Tribune —
Les épées de bois

« Les porteurs d’épées de bois commandent encore. Mais les esprits changent, et le monde. »
Flânant dans l’actualité énervée, l’on s’attarde sur une passe d’armes fugace entre les candidats préférés des sondages, avant que le zapping politique ne les ait emportés vers de nouvelles et tonitruantes annonces. M. Hollande a promis de bloquer le prix des carburants pendant trois mois, tandis que M. Sarkozy veut mobiliser les réserves stratégiques de la France. N’osant employer le mot de stupidité à l’endroit d’aussi éminents personnages, on regrettera qu’ils n’aient pas eu l’idée de parler vrai, en exposant à nos compatriotes la perspective du pic pétrolier et la nécessité de réduire les gaz à effet de serre.
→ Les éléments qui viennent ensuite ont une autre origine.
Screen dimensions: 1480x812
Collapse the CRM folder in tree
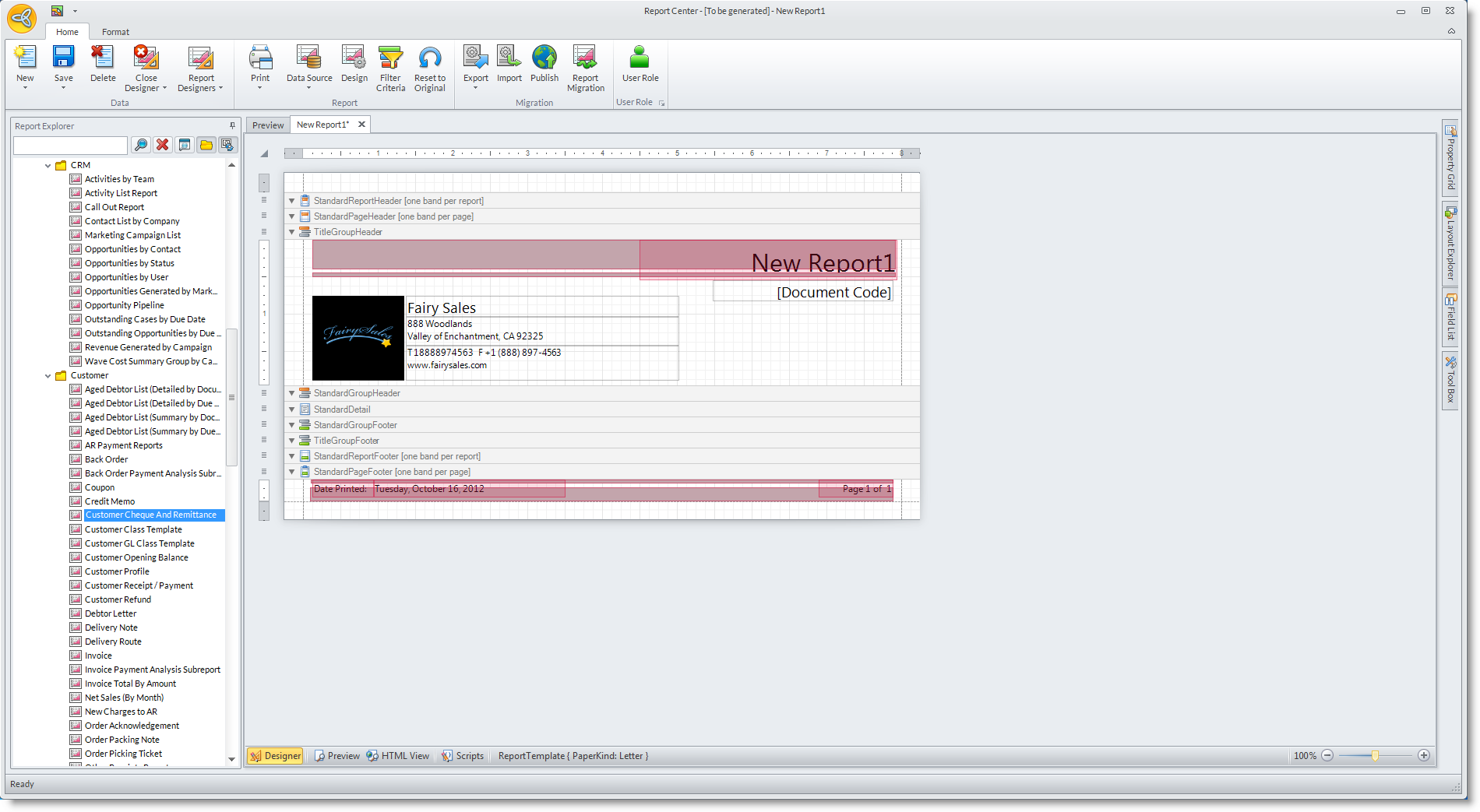point(48,166)
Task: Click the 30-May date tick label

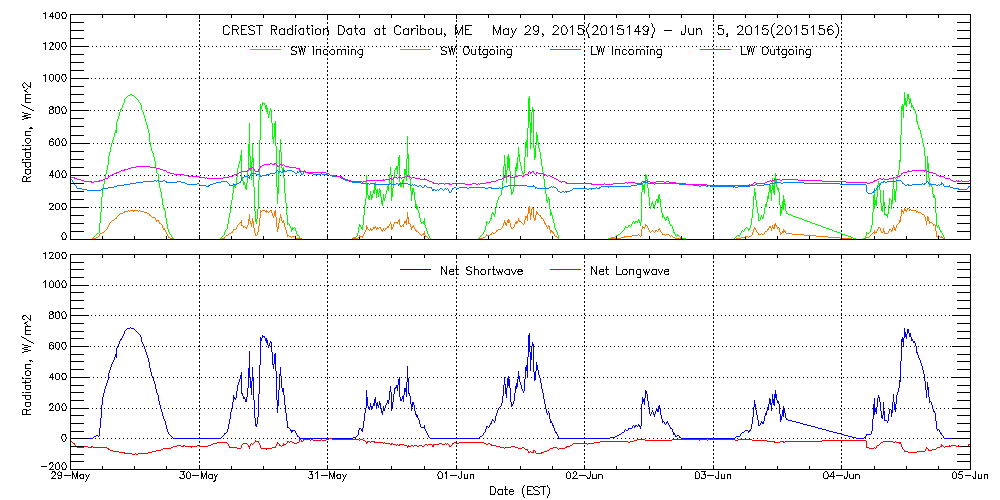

Il est douteux, au demeurant, que cette démagogie à la petite semaine convainque les Français, qui semblent plus sages que ceux qui sollicitent leurs suffrages. Car, comme nous l’indique le bulletin n° 118 du Commissariat général au développement durable, le trafic automobile s’est stabilisé depuis 2003 (à 424 milliards de km), en réponse à l’augmentation régulière et continue du prix du carburant (+ 2,6 % par an pour le super sans plomb). Nous faisons ce que l’intelligence commande : s’adapter à des conditions qui changent.
Plutôt que de brandir leurs épées de bois, MM. Sarkozy et Hollande devraient parler sobriété, transports en commun et recherche pour réduire la consommation des véhicules. Mais ils croient encore vivre dans le monde ancien, celui de la croissance sans fin et des autos sans souci. Plusieurs surprises les démentent.
La première nous vient d’outre-Atlantique : un des think tanks environnementaux les plus respectés, le Worldwatch Institute, vient d’adopter le concept de « décroissance ». Dans son State of the World, rapport annuel qui paraîtra le 11 avril, il recommande « the degrowth of overdeveloped countries », la décroissance des pays surdéveloppés.
Et voilà que l’Association des régions de France vient de prendre parti pour de nouveaux indicateurs, afin de « mettre fin à la tyrannie du PIB », selon Jean-Jack Queyranne, président de Rhône-Alpes. L’on entend aussi M. Mélenchon expliquer qu’il « s’interdit d’employer le mot croissance » - c’est la première fois qu’un haut responsable politique abandonne le tabou. On se rappelle même que Mme Joly propose un budget fondé sur une croissance réduite à 0,8 %. Décidément, le réalisme n’est pas où l’on croit. Les porteurs d’épées de bois commandent encore. Mais les esprits changent, et le monde.